Gold fell 8.3-percent on the week with Friday marking the seventh consecutive lower close. Golds appeal as a flight to safety or as a hedge against future inflationary pressure from liquidity injections could not support gold from massive fund liquidations.
December copper settled the week nearly unchanged at $2.1795 a pound. Concerns over the slowdown in the global economy have sent copper 40-percent lower in the past few months. Inventories stored in London Metal Exchange warehouses fell 575 metric tons Friday, at 211,450 short tons.
The latest U.S. consumer confidence data showed the largest monthly decline on record in October and construction starts on new homes fell to a 17 1/2-year low in September.
December silver fell 83 cents on the week, settling at $9.335 an ounce, January platinum finished the week $78.25 lower at $881 an ounce, and December palladium fell $18.5 $174.50 an ounce.
Energy
Crude oil fell over $4 on the week, with the December contract settling $4.05 lower at $73.99 a barrel. Rising inventories of crude oil are increasing concerns that the slowing global economy will continue to eat away at demand.
U.S. crude oil inventories rose by 5.6 million barrels to 308.2 million barrels in the week to Oct. 10, the Energy Information Administration reported. Domestic refiners were up by 91,000 barrels per day at 14.12 million bpd, EIA said.

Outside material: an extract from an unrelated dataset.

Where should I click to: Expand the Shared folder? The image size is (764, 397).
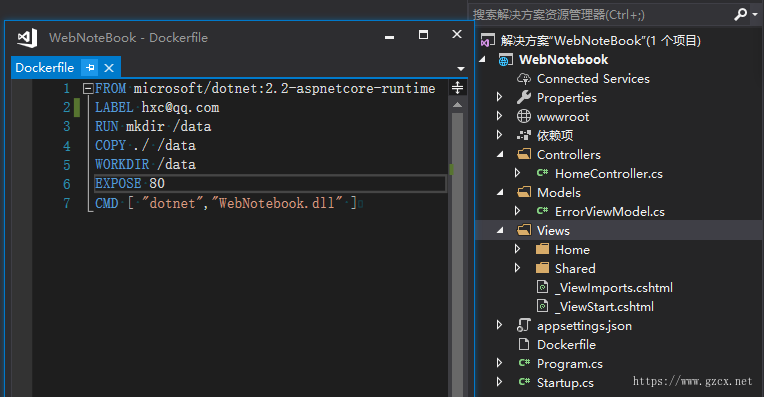pos(517,268)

Domestic refinery utilization rose 1.3-percent to 82.2-percent of capacity last week.
OPEC, which controls an estimated 40-percent of the world's oil supply, called a special meeting for next Friday in Vienna, Austria to discuss the recent collapse in energy prices.
Analysts are expecting OPEC to cut production by as much as 1 million barrels a day in an attempt to stop the slide in prices, in addition to the already 500,000 barrel per day cut announced last month.